→ Supplied data
------------------------------------------------

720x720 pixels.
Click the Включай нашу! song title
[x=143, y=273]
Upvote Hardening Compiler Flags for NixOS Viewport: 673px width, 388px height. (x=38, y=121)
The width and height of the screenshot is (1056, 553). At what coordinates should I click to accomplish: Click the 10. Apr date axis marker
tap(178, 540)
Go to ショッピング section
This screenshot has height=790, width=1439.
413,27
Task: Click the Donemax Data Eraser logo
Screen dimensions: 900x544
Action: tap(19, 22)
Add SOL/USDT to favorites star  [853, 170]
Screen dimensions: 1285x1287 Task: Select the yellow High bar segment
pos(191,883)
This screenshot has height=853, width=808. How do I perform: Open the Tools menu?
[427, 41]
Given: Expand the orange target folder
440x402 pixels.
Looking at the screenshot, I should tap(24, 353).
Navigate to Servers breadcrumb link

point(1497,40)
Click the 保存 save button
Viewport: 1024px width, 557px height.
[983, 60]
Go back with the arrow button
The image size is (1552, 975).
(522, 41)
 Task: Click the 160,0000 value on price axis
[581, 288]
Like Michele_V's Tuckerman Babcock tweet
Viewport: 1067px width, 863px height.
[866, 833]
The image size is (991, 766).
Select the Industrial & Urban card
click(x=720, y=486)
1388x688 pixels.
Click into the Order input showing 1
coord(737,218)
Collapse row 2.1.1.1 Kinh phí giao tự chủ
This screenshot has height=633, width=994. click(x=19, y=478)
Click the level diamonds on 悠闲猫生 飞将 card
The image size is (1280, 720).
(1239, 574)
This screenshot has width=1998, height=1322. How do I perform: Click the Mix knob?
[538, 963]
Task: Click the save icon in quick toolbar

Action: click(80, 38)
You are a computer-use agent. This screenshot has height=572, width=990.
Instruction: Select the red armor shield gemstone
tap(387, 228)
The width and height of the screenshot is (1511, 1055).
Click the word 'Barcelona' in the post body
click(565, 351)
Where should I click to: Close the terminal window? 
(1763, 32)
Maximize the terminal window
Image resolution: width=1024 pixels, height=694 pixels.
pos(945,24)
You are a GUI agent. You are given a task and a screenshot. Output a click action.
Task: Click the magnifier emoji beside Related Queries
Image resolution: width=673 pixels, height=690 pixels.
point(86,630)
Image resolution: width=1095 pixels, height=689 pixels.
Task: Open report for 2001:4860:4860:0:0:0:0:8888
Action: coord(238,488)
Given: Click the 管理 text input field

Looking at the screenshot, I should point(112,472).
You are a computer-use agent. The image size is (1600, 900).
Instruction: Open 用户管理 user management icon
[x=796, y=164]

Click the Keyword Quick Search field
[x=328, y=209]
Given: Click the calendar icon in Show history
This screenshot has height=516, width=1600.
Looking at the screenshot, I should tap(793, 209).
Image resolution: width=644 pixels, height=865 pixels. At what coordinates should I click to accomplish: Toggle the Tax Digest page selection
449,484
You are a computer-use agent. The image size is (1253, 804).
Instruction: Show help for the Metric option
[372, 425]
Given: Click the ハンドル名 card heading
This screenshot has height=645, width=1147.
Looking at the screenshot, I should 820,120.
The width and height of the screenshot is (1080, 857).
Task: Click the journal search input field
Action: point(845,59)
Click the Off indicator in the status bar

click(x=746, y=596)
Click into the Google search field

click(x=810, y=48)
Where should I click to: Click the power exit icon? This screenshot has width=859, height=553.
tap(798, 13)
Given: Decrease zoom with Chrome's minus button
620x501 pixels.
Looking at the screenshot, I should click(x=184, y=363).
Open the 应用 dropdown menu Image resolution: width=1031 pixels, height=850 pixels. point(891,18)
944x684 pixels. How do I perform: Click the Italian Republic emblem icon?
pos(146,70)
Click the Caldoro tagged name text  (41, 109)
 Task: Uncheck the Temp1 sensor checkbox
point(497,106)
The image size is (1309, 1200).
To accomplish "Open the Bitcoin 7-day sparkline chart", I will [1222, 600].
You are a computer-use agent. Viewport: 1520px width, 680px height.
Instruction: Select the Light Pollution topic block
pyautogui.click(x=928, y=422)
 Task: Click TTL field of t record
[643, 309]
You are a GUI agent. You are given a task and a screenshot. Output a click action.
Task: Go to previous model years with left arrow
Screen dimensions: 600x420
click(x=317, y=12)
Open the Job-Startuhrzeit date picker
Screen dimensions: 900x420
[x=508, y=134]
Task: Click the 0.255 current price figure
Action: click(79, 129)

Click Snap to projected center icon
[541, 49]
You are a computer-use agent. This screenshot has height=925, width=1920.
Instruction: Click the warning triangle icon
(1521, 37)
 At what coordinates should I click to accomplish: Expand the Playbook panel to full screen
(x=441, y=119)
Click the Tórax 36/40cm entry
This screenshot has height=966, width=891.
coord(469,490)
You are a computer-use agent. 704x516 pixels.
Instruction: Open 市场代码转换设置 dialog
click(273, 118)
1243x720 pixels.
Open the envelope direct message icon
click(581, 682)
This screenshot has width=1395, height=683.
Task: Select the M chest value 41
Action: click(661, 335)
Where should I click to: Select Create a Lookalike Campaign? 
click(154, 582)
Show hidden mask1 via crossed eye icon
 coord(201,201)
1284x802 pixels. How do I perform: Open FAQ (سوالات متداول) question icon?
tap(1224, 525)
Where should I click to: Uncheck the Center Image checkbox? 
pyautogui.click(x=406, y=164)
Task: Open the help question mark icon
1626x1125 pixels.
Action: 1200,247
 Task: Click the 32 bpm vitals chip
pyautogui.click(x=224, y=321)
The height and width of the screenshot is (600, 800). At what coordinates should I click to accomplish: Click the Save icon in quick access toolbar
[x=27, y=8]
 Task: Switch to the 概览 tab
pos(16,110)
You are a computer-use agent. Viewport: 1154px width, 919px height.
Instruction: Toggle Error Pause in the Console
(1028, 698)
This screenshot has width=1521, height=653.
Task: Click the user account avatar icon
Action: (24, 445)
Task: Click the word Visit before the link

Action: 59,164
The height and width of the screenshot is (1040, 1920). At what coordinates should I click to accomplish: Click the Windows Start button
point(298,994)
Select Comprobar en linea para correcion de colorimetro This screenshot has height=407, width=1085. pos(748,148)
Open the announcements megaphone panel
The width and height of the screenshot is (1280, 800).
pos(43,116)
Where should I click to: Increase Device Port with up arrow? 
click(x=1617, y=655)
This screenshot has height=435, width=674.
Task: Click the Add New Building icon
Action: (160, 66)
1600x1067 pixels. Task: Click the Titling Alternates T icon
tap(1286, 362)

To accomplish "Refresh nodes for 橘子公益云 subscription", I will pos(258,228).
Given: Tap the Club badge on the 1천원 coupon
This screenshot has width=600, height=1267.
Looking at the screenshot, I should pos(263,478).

------------------------------------------------

The response should repeat the whole listing exactly.

720x720 pixels.
Click the Включай нашу! song title
[x=143, y=273]
Upvote Hardening Compiler Flags for NixOS Viewport: 673px width, 388px height. (x=38, y=121)
The width and height of the screenshot is (1056, 553). At what coordinates should I click to accomplish: Click the 10. Apr date axis marker
tap(178, 540)
Go to ショッピング section
This screenshot has height=790, width=1439.
413,27
Task: Click the Donemax Data Eraser logo
Screen dimensions: 900x544
Action: tap(19, 22)
Add SOL/USDT to favorites star  [853, 170]
Screen dimensions: 1285x1287 Task: Select the yellow High bar segment
pos(191,883)
This screenshot has height=853, width=808. How do I perform: Open the Tools menu?
[427, 41]
Given: Expand the orange target folder
440x402 pixels.
Looking at the screenshot, I should tap(24, 353).
Navigate to Servers breadcrumb link

point(1497,40)
Click the 保存 save button
Viewport: 1024px width, 557px height.
[983, 60]
Go back with the arrow button
The image size is (1552, 975).
(522, 41)
 Task: Click the 160,0000 value on price axis
[581, 288]
Like Michele_V's Tuckerman Babcock tweet
Viewport: 1067px width, 863px height.
[866, 833]
The image size is (991, 766).
Select the Industrial & Urban card
click(x=720, y=486)
1388x688 pixels.
Click into the Order input showing 1
coord(737,218)
Collapse row 2.1.1.1 Kinh phí giao tự chủ
This screenshot has height=633, width=994. click(x=19, y=478)
Click the level diamonds on 悠闲猫生 飞将 card
The image size is (1280, 720).
(1239, 574)
This screenshot has width=1998, height=1322. How do I perform: Click the Mix knob?
[538, 963]
Task: Click the save icon in quick toolbar

Action: click(80, 38)
You are a computer-use agent. This screenshot has height=572, width=990.
Instruction: Select the red armor shield gemstone
tap(387, 228)
The width and height of the screenshot is (1511, 1055).
Click the word 'Barcelona' in the post body
click(565, 351)
Where should I click to: Close the terminal window? 
(1763, 32)
Maximize the terminal window
Image resolution: width=1024 pixels, height=694 pixels.
pos(945,24)
You are a GUI agent. You are given a task and a screenshot. Output a click action.
Task: Click the magnifier emoji beside Related Queries
Image resolution: width=673 pixels, height=690 pixels.
point(86,630)
Image resolution: width=1095 pixels, height=689 pixels.
Task: Open report for 2001:4860:4860:0:0:0:0:8888
Action: coord(238,488)
Given: Click the 管理 text input field

Looking at the screenshot, I should point(112,472).
You are a computer-use agent. The image size is (1600, 900).
Instruction: Open 用户管理 user management icon
[x=796, y=164]

Click the Keyword Quick Search field
[x=328, y=209]
Given: Click the calendar icon in Show history
This screenshot has height=516, width=1600.
Looking at the screenshot, I should tap(793, 209).
Image resolution: width=644 pixels, height=865 pixels. At what coordinates should I click to accomplish: Toggle the Tax Digest page selection
449,484
You are a computer-use agent. The image size is (1253, 804).
Instruction: Show help for the Metric option
[372, 425]
Given: Click the ハンドル名 card heading
This screenshot has height=645, width=1147.
Looking at the screenshot, I should 820,120.
The width and height of the screenshot is (1080, 857).
Task: Click the journal search input field
Action: point(845,59)
Click the Off indicator in the status bar

click(x=746, y=596)
Click into the Google search field

click(x=810, y=48)
Where should I click to: Click the power exit icon? This screenshot has width=859, height=553.
tap(798, 13)
Given: Decrease zoom with Chrome's minus button
620x501 pixels.
Looking at the screenshot, I should click(x=184, y=363).
Open the 应用 dropdown menu Image resolution: width=1031 pixels, height=850 pixels. point(891,18)
944x684 pixels. How do I perform: Click the Italian Republic emblem icon?
pos(146,70)
Click the Caldoro tagged name text  (41, 109)
 Task: Uncheck the Temp1 sensor checkbox
point(497,106)
The image size is (1309, 1200).
To accomplish "Open the Bitcoin 7-day sparkline chart", I will [1222, 600].
You are a computer-use agent. Viewport: 1520px width, 680px height.
Instruction: Select the Light Pollution topic block
pyautogui.click(x=928, y=422)
 Task: Click TTL field of t record
[643, 309]
You are a GUI agent. You are given a task and a screenshot. Output a click action.
Task: Go to previous model years with left arrow
Screen dimensions: 600x420
click(x=317, y=12)
Open the Job-Startuhrzeit date picker
Screen dimensions: 900x420
[x=508, y=134]
Task: Click the 0.255 current price figure
Action: click(79, 129)

Click Snap to projected center icon
[541, 49]
You are a computer-use agent. This screenshot has height=925, width=1920.
Instruction: Click the warning triangle icon
(1521, 37)
 At what coordinates should I click to accomplish: Expand the Playbook panel to full screen
(x=441, y=119)
Click the Tórax 36/40cm entry
This screenshot has height=966, width=891.
coord(469,490)
You are a computer-use agent. 704x516 pixels.
Instruction: Open 市场代码转换设置 dialog
click(273, 118)
1243x720 pixels.
Open the envelope direct message icon
click(581, 682)
This screenshot has width=1395, height=683.
Task: Select the M chest value 41
Action: click(661, 335)
Where should I click to: Select Create a Lookalike Campaign? 
click(154, 582)
Show hidden mask1 via crossed eye icon
 coord(201,201)
1284x802 pixels. How do I perform: Open FAQ (سوالات متداول) question icon?
tap(1224, 525)
Where should I click to: Uncheck the Center Image checkbox? 
pyautogui.click(x=406, y=164)
Task: Open the help question mark icon
1626x1125 pixels.
Action: 1200,247
 Task: Click the 32 bpm vitals chip
pyautogui.click(x=224, y=321)
The height and width of the screenshot is (600, 800). At what coordinates should I click to accomplish: Click the Save icon in quick access toolbar
[x=27, y=8]
 Task: Switch to the 概览 tab
pos(16,110)
You are a computer-use agent. Viewport: 1154px width, 919px height.
Instruction: Toggle Error Pause in the Console
(1028, 698)
This screenshot has width=1521, height=653.
Task: Click the user account avatar icon
Action: (24, 445)
Task: Click the word Visit before the link

Action: 59,164
The height and width of the screenshot is (1040, 1920). At what coordinates should I click to accomplish: Click the Windows Start button
point(298,994)
Select Comprobar en linea para correcion de colorimetro This screenshot has height=407, width=1085. pos(748,148)
Open the announcements megaphone panel
The width and height of the screenshot is (1280, 800).
pos(43,116)
Where should I click to: Increase Device Port with up arrow? 
click(x=1617, y=655)
This screenshot has height=435, width=674.
Task: Click the Add New Building icon
Action: (160, 66)
1600x1067 pixels. Task: Click the Titling Alternates T icon
tap(1286, 362)

To accomplish "Refresh nodes for 橘子公益云 subscription", I will pos(258,228).
Given: Tap the Club badge on the 1천원 coupon
This screenshot has width=600, height=1267.
Looking at the screenshot, I should pos(263,478).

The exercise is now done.